⟨

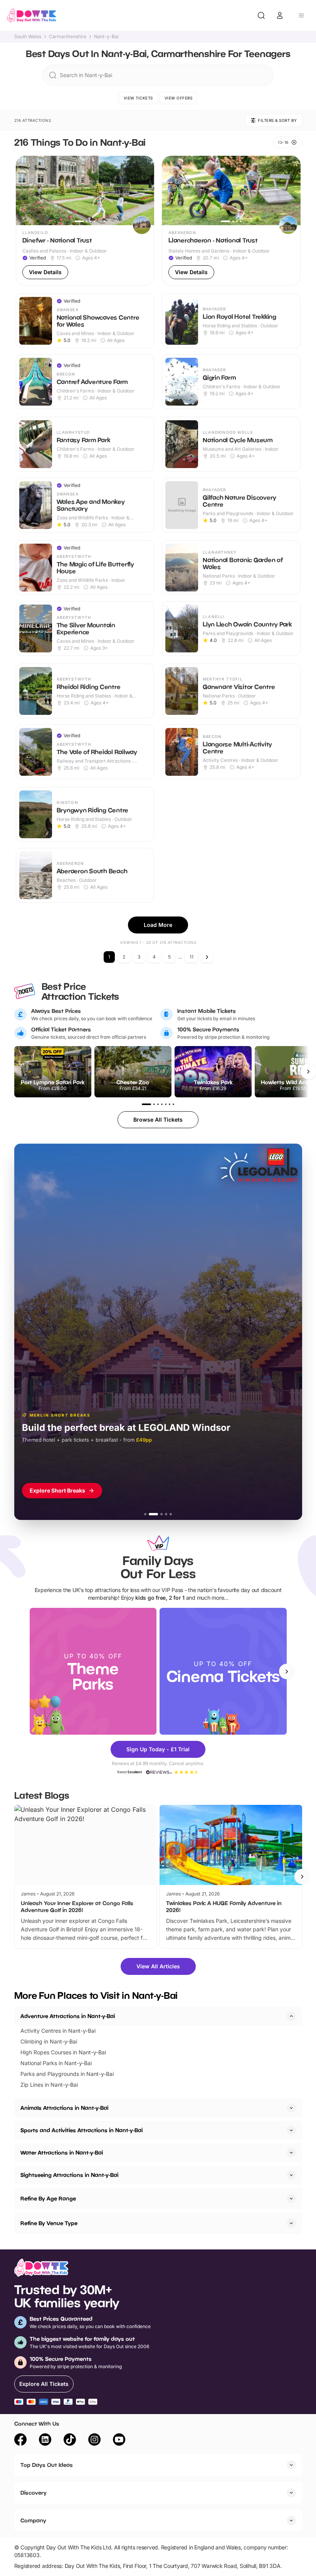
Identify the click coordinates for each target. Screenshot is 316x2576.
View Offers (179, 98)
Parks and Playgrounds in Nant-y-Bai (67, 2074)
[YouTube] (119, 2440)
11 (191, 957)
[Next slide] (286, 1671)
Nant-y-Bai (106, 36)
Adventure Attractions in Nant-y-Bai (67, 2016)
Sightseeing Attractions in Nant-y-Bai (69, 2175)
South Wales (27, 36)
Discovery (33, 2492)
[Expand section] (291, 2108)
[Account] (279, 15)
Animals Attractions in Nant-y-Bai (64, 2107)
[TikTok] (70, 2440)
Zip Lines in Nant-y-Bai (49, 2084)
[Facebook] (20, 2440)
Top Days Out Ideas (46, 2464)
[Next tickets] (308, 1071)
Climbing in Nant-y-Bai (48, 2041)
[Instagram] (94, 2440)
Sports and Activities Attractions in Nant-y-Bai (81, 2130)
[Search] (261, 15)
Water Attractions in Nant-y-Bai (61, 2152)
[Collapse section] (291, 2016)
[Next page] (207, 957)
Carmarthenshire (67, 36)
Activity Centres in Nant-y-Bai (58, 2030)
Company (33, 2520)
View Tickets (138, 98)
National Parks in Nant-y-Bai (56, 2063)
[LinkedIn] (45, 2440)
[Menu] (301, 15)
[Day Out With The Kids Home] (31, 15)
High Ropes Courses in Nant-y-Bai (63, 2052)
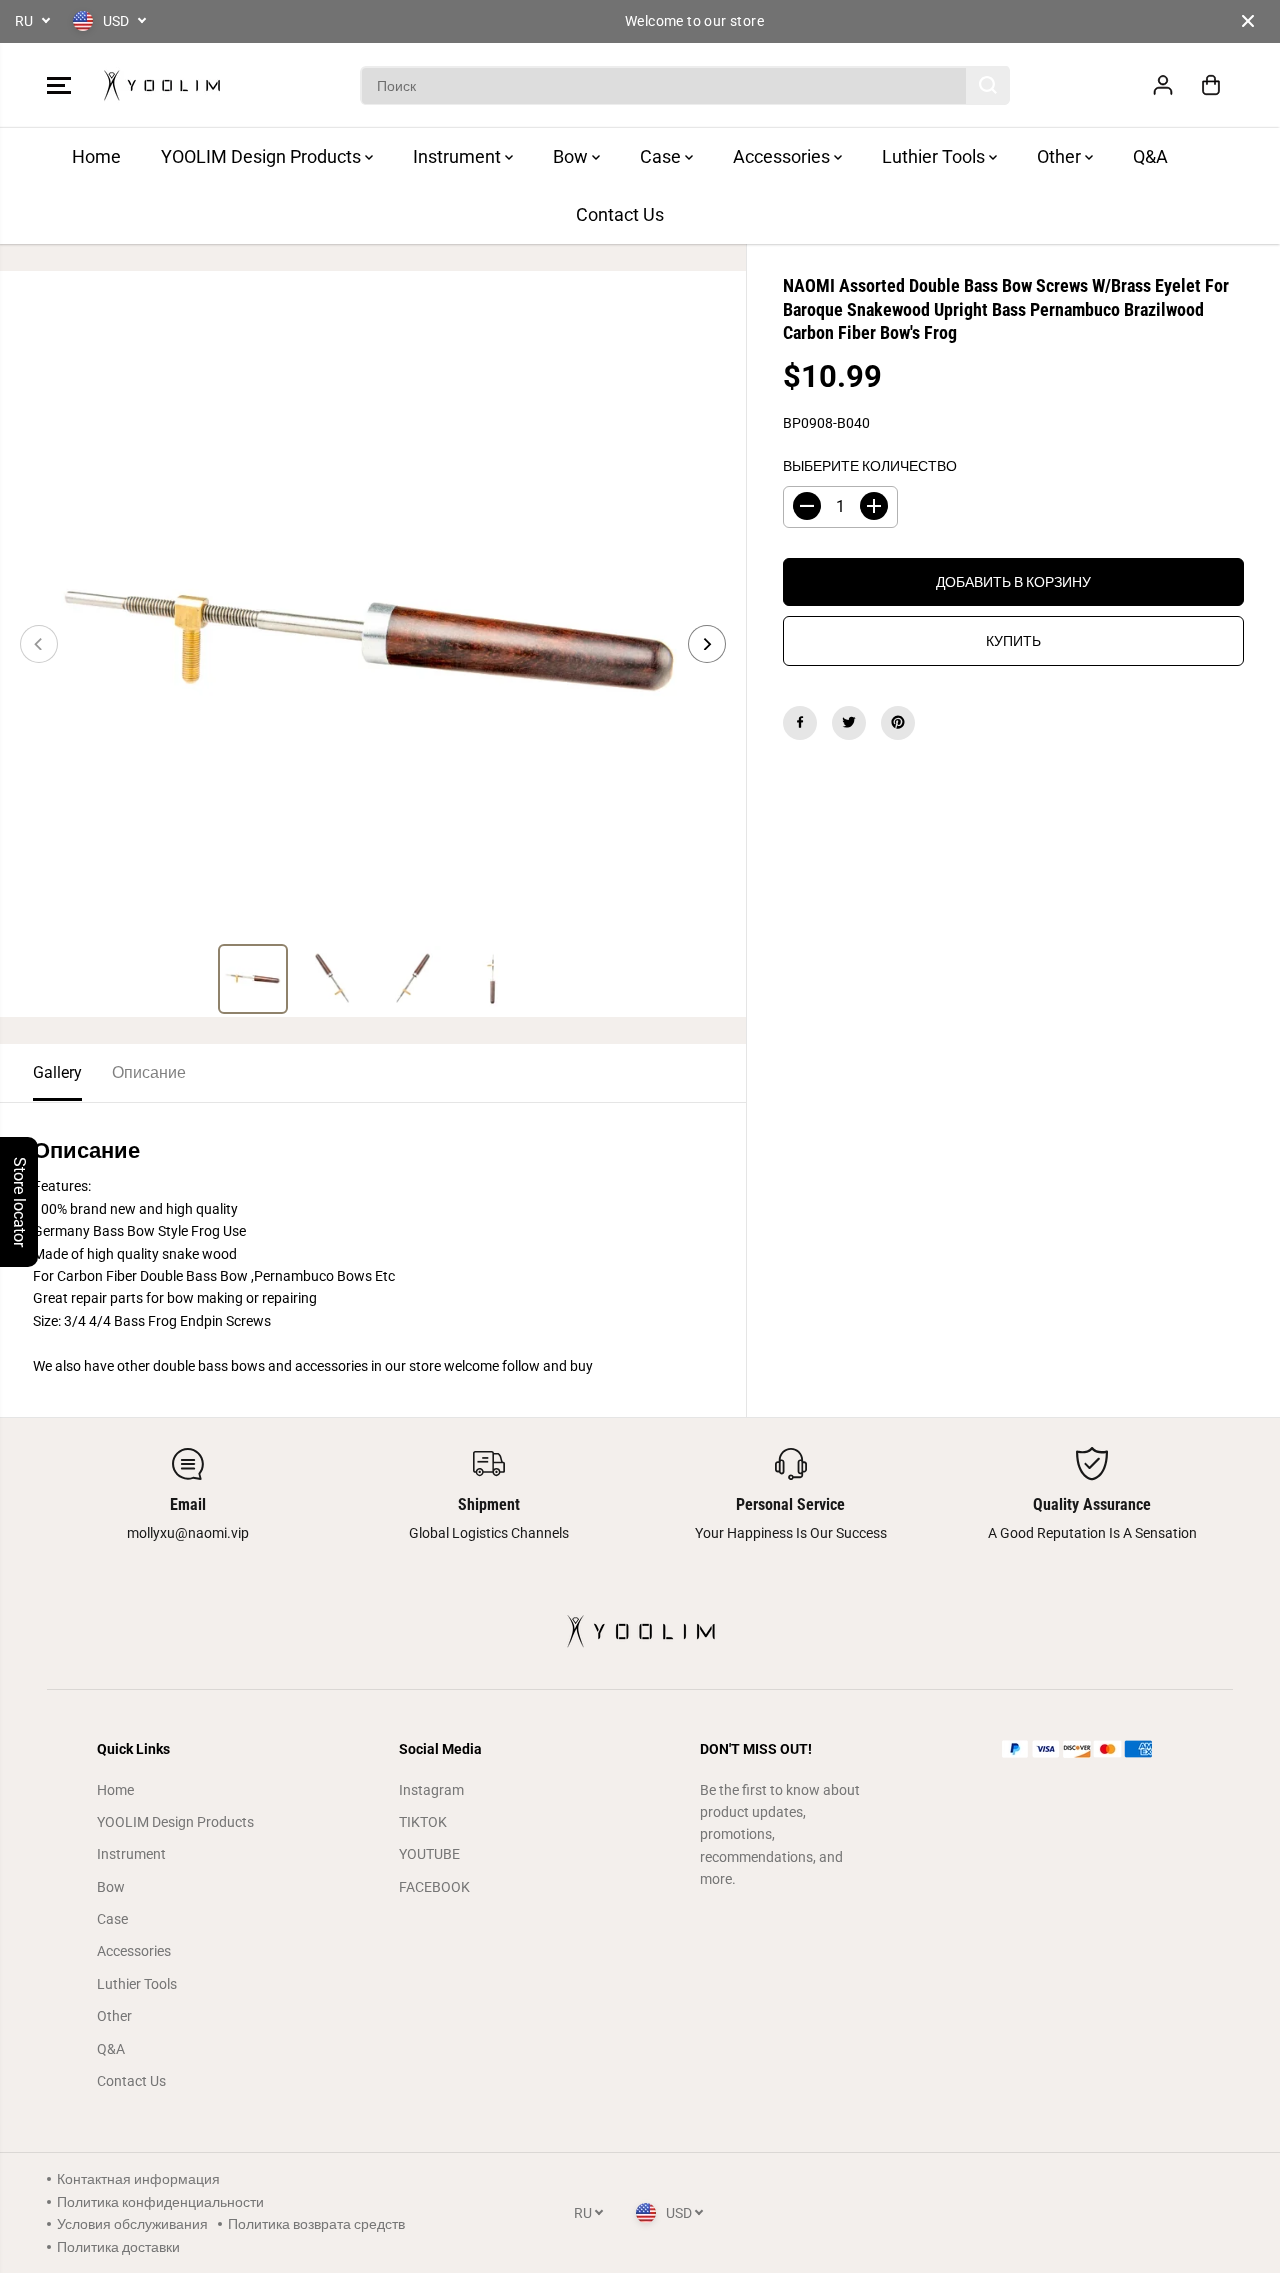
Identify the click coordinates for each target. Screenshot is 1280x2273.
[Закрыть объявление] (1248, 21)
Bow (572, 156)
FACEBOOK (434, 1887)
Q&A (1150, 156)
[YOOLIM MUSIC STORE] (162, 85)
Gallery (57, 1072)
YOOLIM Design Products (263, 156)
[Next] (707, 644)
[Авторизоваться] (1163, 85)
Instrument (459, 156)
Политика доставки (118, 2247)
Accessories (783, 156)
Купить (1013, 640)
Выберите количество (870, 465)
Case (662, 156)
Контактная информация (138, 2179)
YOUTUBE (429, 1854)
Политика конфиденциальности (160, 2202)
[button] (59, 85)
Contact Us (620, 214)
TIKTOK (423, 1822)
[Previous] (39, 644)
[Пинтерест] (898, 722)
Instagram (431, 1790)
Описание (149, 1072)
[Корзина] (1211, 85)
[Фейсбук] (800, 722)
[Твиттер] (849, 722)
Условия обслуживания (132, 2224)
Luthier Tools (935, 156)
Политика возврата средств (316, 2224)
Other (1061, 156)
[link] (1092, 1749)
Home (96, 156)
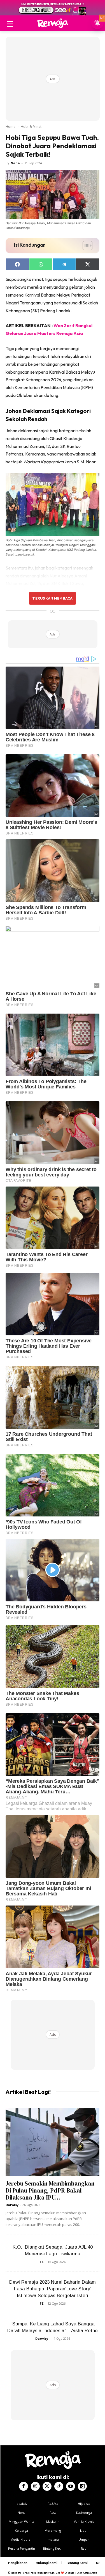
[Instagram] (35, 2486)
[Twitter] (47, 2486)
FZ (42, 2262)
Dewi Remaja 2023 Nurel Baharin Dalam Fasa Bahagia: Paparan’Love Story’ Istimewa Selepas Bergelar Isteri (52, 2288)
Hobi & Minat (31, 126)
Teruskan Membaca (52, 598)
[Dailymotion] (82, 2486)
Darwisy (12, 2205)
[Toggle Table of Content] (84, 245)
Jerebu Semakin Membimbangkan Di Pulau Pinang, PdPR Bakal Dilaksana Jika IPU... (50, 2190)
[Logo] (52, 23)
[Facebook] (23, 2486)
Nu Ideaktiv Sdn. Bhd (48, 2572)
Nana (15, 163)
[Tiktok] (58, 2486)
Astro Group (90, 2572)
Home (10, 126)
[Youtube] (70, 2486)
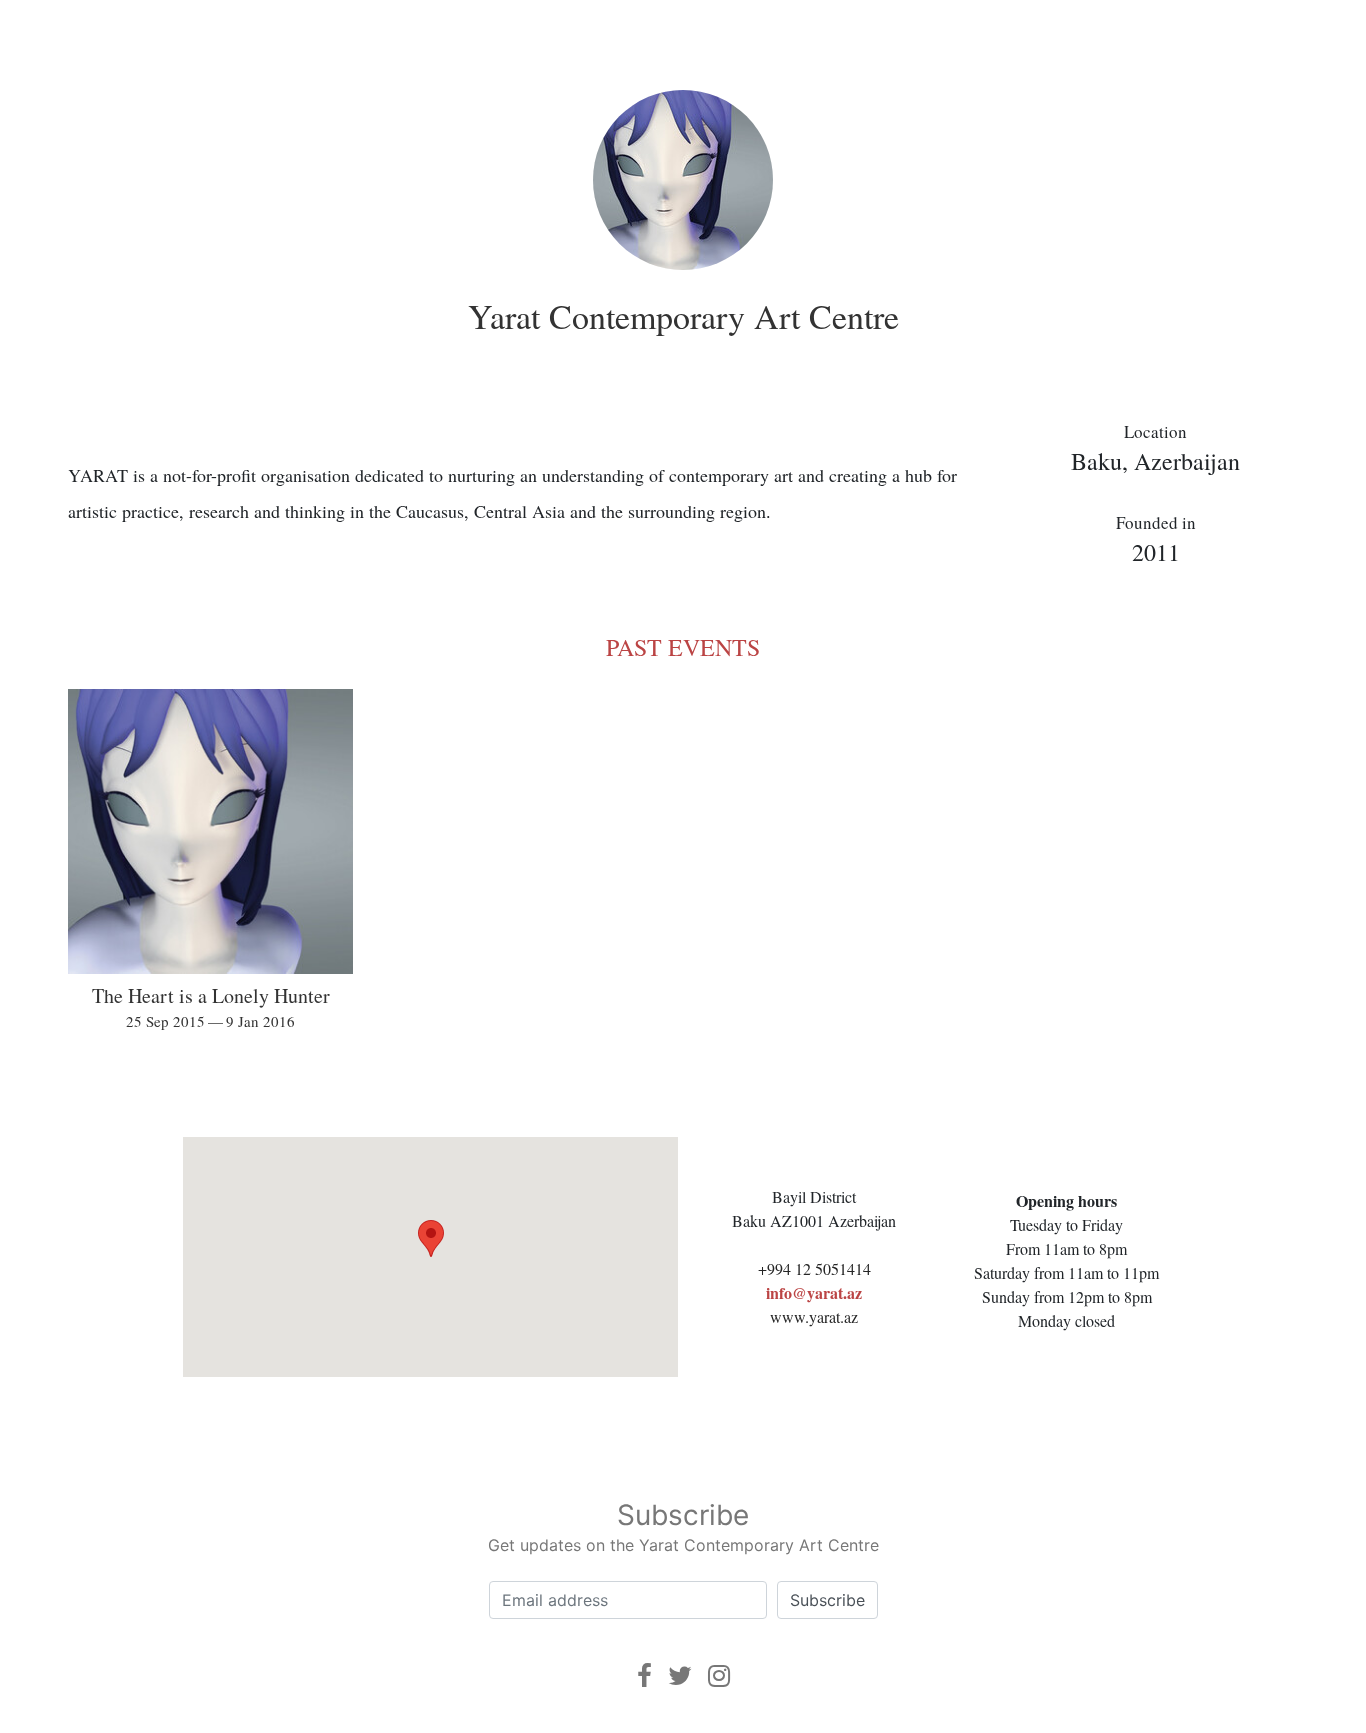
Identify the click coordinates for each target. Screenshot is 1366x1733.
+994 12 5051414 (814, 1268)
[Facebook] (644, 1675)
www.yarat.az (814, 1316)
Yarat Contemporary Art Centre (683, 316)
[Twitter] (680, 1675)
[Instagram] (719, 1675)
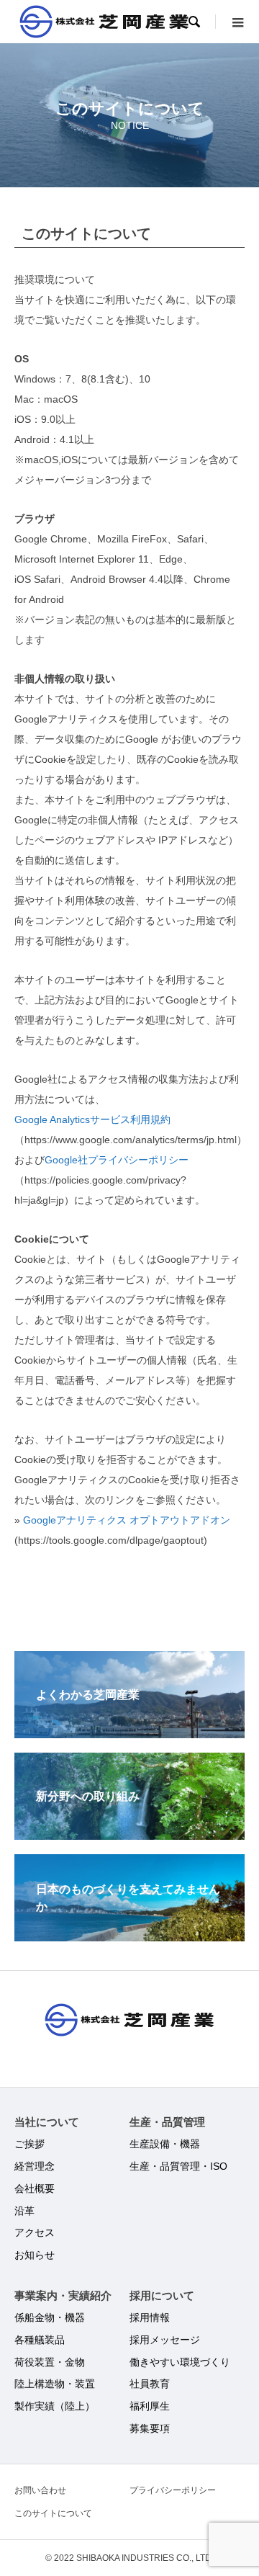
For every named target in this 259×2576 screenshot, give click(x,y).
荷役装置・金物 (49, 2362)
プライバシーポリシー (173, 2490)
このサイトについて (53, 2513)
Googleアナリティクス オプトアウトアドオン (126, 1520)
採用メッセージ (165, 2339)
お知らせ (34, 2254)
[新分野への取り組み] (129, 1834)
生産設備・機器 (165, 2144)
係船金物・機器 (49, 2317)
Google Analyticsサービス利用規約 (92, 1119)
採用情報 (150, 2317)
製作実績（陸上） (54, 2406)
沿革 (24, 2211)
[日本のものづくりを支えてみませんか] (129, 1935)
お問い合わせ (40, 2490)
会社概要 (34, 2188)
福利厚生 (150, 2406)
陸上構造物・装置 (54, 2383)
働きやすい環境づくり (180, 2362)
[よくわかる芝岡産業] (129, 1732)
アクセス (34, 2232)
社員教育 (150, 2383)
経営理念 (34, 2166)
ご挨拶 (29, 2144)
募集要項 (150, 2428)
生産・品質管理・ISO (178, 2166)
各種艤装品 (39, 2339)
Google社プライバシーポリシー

⟩

_Exercise_
Pick out every line above that holds the word "Instagram" and copy it.

_Your solution_
[Instagram] (94, 2440)
Instagram (431, 1790)
[Instagram] (35, 2486)
[Instagram] (719, 1675)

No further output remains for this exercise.